Lesbian LA School Board President Makes Powerful Speech Denouncing Anti-LGBTQ+ Protestors

Parents mobbed a recent school board meeting, upset that schools were celebrating Pride month.

President of the Los Angeles Unified school board Jackie Goldberg, who is an out lesbian, took a powerful stand against anti-LGBTQ+ protesters.

Goldberg married her partner in one of the first same-sex wedding ceremonies in the country in 2004. At the time, she was serving as a California assemblywoman and was raising her son with her partner. They had already been together for 28 years before they could legally marry.

In her new position as LA school board president, she has had to field concerns from angry parents, but this Pride month has been especially difficult. Parents mobbed a recent school board meeting, upset that schools were celebrating Pride month and reading LGBTQ+ inclusive books during assemblies.

One book in particular, “The Great Big Book of Families” by Mary Hoffman was read by Goldberg during the meeting. The picture book featured families of all different types of configurations outside of the “typical” nuclear family. On only one page and in one sentence, it describes families that “have two mommies or two daddies.”

In a powerful 6-minute speech at a subsequent meeting, Goldberg addressed the anti-LGBTQ+ protesters directly.

“I’ve been confronting this issue my entire life,” Goldberg said in the speech that has since been viewed more than 1 million times. “I’ve been threatened. I’ve been harassed. I’ve been denied jobs because of who I am and who I love.”

She continued, “you don’t have to love me. You don’t have to like me. You can think I’m the devil incarnate.
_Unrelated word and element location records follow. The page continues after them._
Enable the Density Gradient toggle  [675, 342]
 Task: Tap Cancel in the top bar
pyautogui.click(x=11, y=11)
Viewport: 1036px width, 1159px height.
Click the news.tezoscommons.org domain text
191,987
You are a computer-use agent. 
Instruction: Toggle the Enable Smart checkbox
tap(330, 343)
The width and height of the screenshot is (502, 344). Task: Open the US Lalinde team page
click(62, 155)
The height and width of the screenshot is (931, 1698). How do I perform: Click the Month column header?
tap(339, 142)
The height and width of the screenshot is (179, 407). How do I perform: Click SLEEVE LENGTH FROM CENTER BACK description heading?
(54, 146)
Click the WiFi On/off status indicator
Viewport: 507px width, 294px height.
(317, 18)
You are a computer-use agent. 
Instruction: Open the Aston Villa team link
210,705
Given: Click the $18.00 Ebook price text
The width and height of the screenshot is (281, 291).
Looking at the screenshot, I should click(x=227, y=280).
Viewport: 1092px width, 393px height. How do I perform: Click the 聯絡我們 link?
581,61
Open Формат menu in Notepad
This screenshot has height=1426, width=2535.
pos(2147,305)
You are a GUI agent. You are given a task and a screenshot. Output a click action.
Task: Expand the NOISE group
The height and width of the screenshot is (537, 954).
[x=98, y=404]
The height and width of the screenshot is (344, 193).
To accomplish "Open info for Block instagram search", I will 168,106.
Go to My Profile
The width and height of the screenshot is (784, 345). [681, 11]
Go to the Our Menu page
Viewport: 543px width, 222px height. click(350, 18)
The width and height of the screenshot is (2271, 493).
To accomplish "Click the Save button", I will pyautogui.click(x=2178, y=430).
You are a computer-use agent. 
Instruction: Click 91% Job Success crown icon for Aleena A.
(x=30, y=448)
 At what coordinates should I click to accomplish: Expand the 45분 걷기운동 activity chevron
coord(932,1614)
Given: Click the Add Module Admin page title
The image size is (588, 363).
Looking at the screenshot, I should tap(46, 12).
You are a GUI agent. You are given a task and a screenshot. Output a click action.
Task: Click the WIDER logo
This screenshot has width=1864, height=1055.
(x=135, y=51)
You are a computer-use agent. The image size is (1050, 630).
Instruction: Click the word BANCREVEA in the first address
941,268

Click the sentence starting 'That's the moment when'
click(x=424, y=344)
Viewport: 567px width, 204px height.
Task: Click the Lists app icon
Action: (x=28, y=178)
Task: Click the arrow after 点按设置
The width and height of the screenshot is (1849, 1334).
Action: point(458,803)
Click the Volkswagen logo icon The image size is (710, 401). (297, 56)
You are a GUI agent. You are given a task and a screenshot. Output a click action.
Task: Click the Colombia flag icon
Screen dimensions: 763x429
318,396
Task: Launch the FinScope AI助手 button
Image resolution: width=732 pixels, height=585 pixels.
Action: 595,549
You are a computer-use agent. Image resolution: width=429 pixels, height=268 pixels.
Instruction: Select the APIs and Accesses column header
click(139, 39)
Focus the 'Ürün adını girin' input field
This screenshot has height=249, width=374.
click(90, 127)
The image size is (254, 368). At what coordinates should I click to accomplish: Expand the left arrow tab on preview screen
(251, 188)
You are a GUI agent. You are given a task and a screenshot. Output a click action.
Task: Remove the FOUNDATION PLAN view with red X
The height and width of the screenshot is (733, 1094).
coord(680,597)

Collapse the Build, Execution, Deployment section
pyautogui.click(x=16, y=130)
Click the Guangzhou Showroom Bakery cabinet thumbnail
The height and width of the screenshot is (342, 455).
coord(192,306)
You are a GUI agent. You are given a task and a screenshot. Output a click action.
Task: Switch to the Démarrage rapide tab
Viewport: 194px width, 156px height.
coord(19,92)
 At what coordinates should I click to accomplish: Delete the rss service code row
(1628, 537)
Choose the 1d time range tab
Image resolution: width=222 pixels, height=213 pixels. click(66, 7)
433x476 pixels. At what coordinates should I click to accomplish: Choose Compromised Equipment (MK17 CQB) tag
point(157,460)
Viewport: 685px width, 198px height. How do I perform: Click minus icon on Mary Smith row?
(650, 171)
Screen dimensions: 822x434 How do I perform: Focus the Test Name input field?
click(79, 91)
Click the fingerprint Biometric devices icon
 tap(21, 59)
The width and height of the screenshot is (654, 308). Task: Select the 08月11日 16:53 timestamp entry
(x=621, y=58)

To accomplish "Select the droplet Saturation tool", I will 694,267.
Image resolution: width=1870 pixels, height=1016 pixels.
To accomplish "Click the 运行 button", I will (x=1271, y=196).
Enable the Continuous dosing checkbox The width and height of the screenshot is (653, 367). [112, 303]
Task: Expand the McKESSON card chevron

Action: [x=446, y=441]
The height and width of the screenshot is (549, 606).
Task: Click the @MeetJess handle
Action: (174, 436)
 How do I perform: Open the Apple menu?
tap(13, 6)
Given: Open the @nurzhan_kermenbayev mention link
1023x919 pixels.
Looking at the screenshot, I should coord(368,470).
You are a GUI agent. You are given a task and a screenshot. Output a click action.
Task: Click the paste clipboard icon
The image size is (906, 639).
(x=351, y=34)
But you better treat me like a decent human being because that’s how I treat you even though you don’t believe I have the right to exist.”

She asked the audience what they thought the three-day-long debate about this one sentence did to every gay adult and child who is involved in the school district. She answered her own question by saying, “it made them afraid. How dare you make them afraid because you are?”

Goldberg described the sudden uproar of the threat of LGBTQ+ people in schools as a “manufactured crisis”.

“We pose no risk,” she added, “and the folks that are trying to say that we pose a risk are trying to create fear and anxiety for political gain and for no other reason than that.”